From the preceding, it can be seen that there is a great deal of force behind software component reuse and considerable effort is likely to be expended to improve and refine software reuse. This author has also looked in some detail at software reuse and has suggested a reengineered software acquisition process that involves the reuse of entire developer off-the-shelf systems [12.48].

12.3.4 Development Methods

The Defense Science Board report strongly recommends that software be developed more in accordance with commercial practices. This also implies the use of commercial development methods, at least with respect to the use of commercial standards and specifications.

Returning also to Chapter 10, we see the suggestion in Military Standard 498 that there are three well-defined development strategies: (1) grand design, (2) incremental, and (3) evolutionary. The bottom line is that the latter two are preferred approaches, depending on the circumstances. We also note the trend in the direction of evolutionary acquisition of systems (see Section 12.2.9).

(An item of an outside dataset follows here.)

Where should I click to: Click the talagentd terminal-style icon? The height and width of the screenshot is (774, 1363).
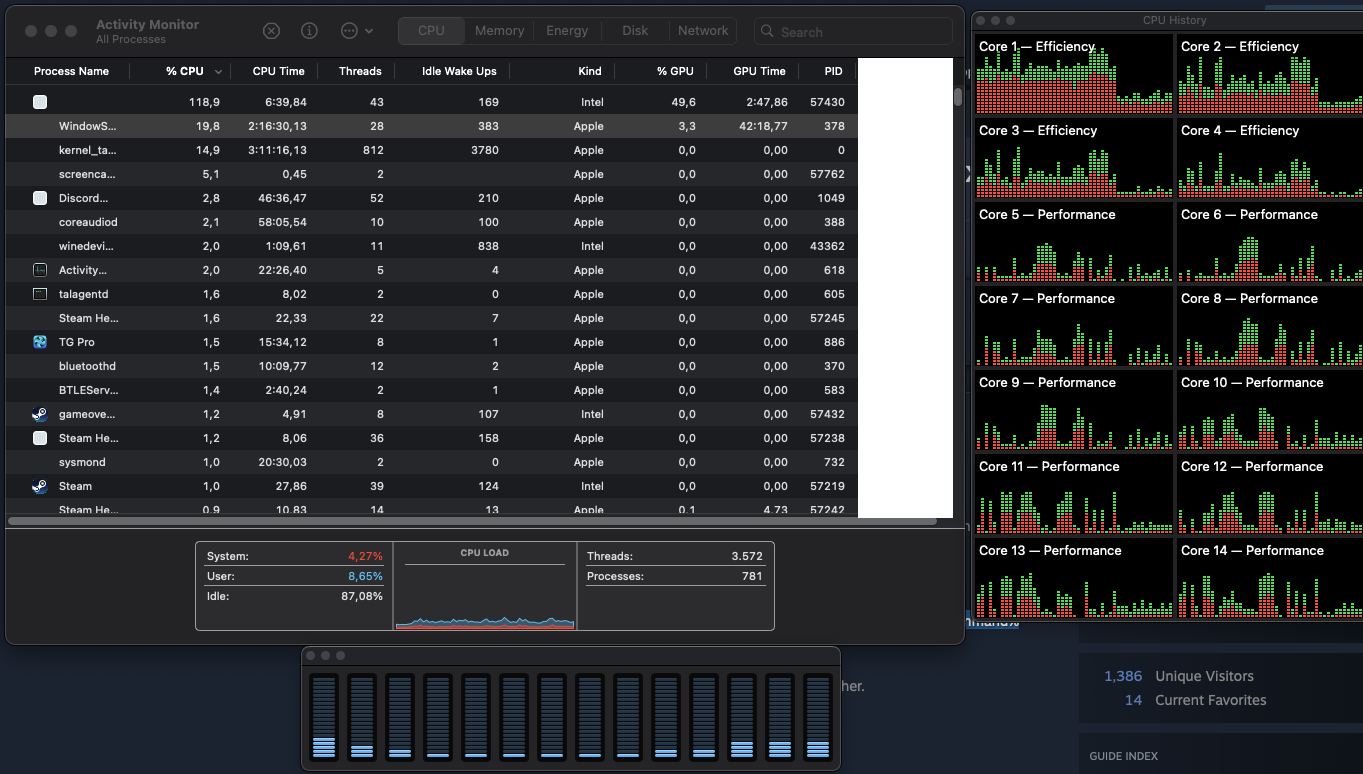(x=40, y=294)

A more complete array of software development methods was examined by the Air Force's Software Technology Support Center in Ogden, Utah [12.49], namely:

• Software Development Models: —Waterfall

—Incremental —Spiral

• Software Development Techniques: —Prototype

—Cleanroom —Object-oriented

Strengths and weaknesses of these various approaches were explicitly cited. It was also indicated that the evolutionary approach was not considered, due to the variation in its meaning in the literature.

By noting the preceding, as well as other investigations of alternative development approaches, it is seen that the situation is in a state of flux, with new ideas and variations on a theme being proposed and analyzed. This investigatory trend will continue as we try to find a process that has the demonstrable productivity increases that we seek. The reader with a special interest in these alternatives that have not been discussed here (e.g., clean-room, object-oriented) is encouraged to examine the extensive literature on these subjects.